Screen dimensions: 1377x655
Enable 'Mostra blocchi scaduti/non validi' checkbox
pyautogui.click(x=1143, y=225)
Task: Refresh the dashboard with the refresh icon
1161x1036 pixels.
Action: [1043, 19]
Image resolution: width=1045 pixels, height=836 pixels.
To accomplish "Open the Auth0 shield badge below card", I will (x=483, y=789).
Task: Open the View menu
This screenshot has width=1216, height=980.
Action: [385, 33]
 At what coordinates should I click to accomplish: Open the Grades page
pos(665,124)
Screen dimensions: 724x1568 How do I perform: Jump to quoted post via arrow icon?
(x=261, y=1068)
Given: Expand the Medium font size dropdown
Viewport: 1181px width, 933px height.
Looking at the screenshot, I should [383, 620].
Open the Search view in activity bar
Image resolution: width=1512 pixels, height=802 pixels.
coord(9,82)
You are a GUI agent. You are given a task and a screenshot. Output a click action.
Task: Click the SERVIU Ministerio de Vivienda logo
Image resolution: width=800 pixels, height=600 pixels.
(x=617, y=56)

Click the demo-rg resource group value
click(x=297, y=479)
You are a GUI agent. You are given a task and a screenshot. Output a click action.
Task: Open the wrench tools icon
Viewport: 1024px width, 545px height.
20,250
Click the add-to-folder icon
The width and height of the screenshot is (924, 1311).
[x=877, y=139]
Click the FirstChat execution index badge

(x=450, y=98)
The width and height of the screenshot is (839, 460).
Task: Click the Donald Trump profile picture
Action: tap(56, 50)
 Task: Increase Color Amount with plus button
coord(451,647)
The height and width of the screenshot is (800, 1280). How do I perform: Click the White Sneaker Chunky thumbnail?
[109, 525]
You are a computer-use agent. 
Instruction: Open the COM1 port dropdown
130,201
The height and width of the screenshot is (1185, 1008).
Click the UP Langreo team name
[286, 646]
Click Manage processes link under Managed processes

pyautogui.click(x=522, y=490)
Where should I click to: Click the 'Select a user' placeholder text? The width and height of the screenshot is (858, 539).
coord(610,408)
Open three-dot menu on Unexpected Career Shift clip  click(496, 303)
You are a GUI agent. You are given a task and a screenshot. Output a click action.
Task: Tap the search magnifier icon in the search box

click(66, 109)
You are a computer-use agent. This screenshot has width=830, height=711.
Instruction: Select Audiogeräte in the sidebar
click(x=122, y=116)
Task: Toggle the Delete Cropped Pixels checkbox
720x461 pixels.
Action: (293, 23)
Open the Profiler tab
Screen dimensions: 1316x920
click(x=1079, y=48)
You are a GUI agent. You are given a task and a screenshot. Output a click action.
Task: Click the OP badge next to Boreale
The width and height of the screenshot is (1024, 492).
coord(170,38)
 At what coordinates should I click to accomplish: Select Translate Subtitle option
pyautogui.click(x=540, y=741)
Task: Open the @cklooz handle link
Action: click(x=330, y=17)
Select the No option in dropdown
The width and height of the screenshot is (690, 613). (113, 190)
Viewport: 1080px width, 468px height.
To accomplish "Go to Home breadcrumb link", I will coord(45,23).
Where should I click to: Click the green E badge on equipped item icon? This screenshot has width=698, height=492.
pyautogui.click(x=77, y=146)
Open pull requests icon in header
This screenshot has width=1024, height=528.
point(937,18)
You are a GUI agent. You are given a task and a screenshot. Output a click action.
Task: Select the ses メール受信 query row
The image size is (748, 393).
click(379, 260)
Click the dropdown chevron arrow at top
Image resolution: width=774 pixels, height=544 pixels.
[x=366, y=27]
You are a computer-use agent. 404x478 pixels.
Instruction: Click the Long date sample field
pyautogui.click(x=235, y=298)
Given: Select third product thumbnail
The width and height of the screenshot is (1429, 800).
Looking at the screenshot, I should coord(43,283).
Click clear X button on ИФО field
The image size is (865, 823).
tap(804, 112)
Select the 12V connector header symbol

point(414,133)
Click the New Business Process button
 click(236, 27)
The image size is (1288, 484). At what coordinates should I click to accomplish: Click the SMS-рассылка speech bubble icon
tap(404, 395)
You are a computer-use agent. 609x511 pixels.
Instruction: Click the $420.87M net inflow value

————————

**What you will do:** Count every line of the material above that includes "menu", giving the total without any other words.

**Result:** 2